EI-MS m/z: 550(M + )
化合物(1−1)
テトラヒドロフラン(2mL)および蒸留水(0.5mL)中の化合物(C)(500mg、0.91mmol)の溶液に、室温において、トリフェニルホスフィン(285mg、1.09mmol)を加えた。生じた混合物を、40℃で13時間撹拌した。酢酸エチル(200mL)および水(100mL)を加えた。このようにして得られた有機層を減圧下において濃縮した。残渣を酢酸エチルおよびヘキサンによるカラムクロマトグラフィーに供し、黄色固体として化合物(1−1)を得た(435mg、93%)。

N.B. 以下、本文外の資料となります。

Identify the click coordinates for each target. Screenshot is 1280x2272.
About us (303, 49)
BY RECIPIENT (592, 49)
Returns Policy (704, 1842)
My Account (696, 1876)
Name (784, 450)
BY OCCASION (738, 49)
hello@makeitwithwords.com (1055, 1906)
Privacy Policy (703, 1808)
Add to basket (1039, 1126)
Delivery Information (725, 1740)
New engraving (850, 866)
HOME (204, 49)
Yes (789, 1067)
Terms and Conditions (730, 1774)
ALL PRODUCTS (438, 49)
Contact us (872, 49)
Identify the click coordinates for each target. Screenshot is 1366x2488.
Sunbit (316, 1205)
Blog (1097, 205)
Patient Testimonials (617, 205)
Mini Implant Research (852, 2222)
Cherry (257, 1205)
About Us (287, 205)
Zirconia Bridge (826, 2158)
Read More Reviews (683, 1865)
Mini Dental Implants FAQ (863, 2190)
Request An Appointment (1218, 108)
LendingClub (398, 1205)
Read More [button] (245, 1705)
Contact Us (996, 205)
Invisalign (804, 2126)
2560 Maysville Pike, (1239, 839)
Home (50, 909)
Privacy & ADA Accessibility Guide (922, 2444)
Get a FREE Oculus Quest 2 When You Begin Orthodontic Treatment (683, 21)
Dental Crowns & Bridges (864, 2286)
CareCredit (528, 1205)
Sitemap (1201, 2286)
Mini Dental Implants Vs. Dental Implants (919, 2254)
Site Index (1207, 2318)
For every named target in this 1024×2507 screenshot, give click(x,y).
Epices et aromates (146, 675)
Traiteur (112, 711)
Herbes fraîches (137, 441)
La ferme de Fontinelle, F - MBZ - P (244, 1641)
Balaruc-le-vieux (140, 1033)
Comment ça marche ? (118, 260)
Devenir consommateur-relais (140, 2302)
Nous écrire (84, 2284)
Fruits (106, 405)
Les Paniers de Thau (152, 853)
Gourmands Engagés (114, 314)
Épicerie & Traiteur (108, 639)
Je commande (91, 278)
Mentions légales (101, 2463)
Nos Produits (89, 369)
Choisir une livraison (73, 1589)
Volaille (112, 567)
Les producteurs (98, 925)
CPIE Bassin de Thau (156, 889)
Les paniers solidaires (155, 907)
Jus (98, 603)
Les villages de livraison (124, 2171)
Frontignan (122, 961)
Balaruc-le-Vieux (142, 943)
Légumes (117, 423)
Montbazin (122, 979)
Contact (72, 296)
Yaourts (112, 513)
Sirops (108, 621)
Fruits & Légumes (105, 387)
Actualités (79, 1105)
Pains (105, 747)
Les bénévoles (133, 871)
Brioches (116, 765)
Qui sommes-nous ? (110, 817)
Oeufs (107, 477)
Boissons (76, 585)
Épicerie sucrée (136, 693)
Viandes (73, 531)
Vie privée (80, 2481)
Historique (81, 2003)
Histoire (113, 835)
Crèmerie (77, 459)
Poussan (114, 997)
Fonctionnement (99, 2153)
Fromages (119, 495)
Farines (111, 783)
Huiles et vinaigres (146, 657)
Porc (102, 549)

1H NMR (600MHz, CDCl3) δ: 7.50(s, 1H), 7.38-7.36(m, 3H), 7.33(t, J = 1.8Hz, 1H), 6.90-6.88(m, 2H), 5.47(d, J = 9.6Hz, 1H), 4.81(d, J = 9.6Hz, 1H), 4.67(dd, J = 7.2, 3.0Hz, 1H), 3.95-3.92(m, 1H), 3.91(s, 3H), 3.83(s, 3H), 3.76-3.72(m, 1H), 3.68-3.64(m, 1H), 3.15-3.10(m, 2H), 3.06-2.96(m, 2H), 2.94-2.88(m, 1H), 2.86-2.80(m, 1H), 0.98(t, J = 8.4Hz, 2H), 0.02(s, 9H).
EI-MS m/z: 524(M + )
化合物3
ジメチルホルムアミド(3mL)中の例2〜4の化合物7(126mg、0.190mmol)および化合物(1−1)(100mg、0.190mmol)の溶液に、トリエチルアミン(TEA、80μL、0.57mmol)を添加した。生じた混合物を室温において3時間撹拌した。反応が完了した後、酢酸エチル(100mL)および蒸留水(100mL)を加えた。このようにして得られた有機層を、無水硫酸ナトリウムで乾燥させ、減圧下において濃縮した。残渣をカラムクロマトグラフィーに供し、化合物3を得た(178mg、89%)。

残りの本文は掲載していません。